Even if you don’t contact your freeholder directly, you will often find you receive an informal deal from your freeholder once you have Served the legal Notice to extend. Many freeholders have a process of refusing to negotiate on a legal lease extension and promise to be difficult throughout whilst presenting their informal offer which they will complete on cheaply and easily.

Once the ‘deal’ arrives from the freeholder these professionals acting for you will often intimate, with heavy caveats of course, that it is a good deal for you. If it’s a bad deal but you’re extending because you wish to sell the flat, they will often advise you to let the person who buys from you ‘deal with the consequences, why should you worry?’

These deals will usually offer to extend your lease back up to only 99 or 125 years. For example if the lease on your flat had fallen to 80 years it would only be topped up by 19 years to 99 years as opposed to having a lease length of 170 years through the statutory route)

Instead of reducing your ground rent to zero they will include new onerous ground rents which can be between £250 – £500 per year. Their coup de grâce will be to link this onerous ground rent to an aggressive accelerator, like ground rent doubling every 5 or 10 years.

This is evil genius by freeholders because not only will they make a fortune from the actual ground rent they will now collect, they know that in another 15 years or so someone will have to extend the lease again and with ground rent that high they will have to pay many tens of thousands of pounds for the extension.

They have turned a one off lease extension which may have earned them a few thousand pounds into a valuable asset which could easily earn them at least £60,000 to £70,000 over 15 years.

If you would like a full explanation of why informal lease extensions are so damaging, please click here.

What does this mean for the flat owner?

fullsizeoutput_734A leaseholder who tried to rectify their lease length and accepted one of these informal lease extensions has sold themselves into huge debt to save just a few hundred pounds on the cost of a statutory lease extension.

At best it will strip any equity that they may have built up over the years in their flat and at worse it will leave them with an unsellable flat.

If you have accepted a ‘quick and cheap’ informal deal to enable you to sell your flat, you may now find a much more cogent buyer refuses to buy your flat or they may offer a much lower price for it to take into account the dreadful deal you have signed your flat up to.

Potentially buyers will now also find it much more difficult to secure a mortgage on a flat with onerous ground rent terms as lenders tighten up their lending criteria. This could leave you with a flat that is unsellable.

There is no doubt that due to this increased focus on ground rents from buyers and lenders real care should be taken before you decide to agree to accept an informal offer.

How can informal lease extensions still be legal?

What is so astounding is the fact that these informal lease extensions are allowed to happen in their thousands every year to unsuspecting flat owners.

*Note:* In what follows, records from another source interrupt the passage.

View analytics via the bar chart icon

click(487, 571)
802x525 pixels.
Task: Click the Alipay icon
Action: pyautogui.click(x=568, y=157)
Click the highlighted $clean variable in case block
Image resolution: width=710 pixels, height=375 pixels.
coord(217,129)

In a world that offers so much consumer protection, how can greedy freeholders be allowed to trick people with complex compounding financial deals that ruin lives?

How can it be illegal to sign someone up to a £10 a month mobile phone contact without spelling out every single aspect of the deal first but it is legal to trick someone into a complex deal which could cost them £50,000 with no legal recourse?

How can informal lease extensions be unregulated still?

What is the best way to keep free from the effects of these informal deals?

  • Don’t ever consider accepting an informal lease extension offer.
  • Insist that the ground rent is reduced to zero (thus stripping out any future value)
  • If you are buying a flat, ask if the lease has ever been extended.
  • If the lease has not had 90 years added or if there is still ground rent, it’s an informal.
  • If it has demand to see the ground rent and when it increases.
  • Consider carefully the real implications of the deal before buying.

This can only be answered by Government, the DCLG and LEASE who are all totally silent on this scandal.

The next leasehold ground rent scandal

fullsizeoutput_732There is no doubt that this informal lease extension scandal will soon be uncovered and written about and the scale of this scandal will be staggering. I estimate that between 40-50% of all lease extensions carried out each year are informal and this has been going on for 25 years!

When flat owners come together and realise what they have been tricked into signing by amoral freeholders and their solicitors a scandal of breathtaking proportions will be revealed and it will dwarf the current leasehold houses scandal.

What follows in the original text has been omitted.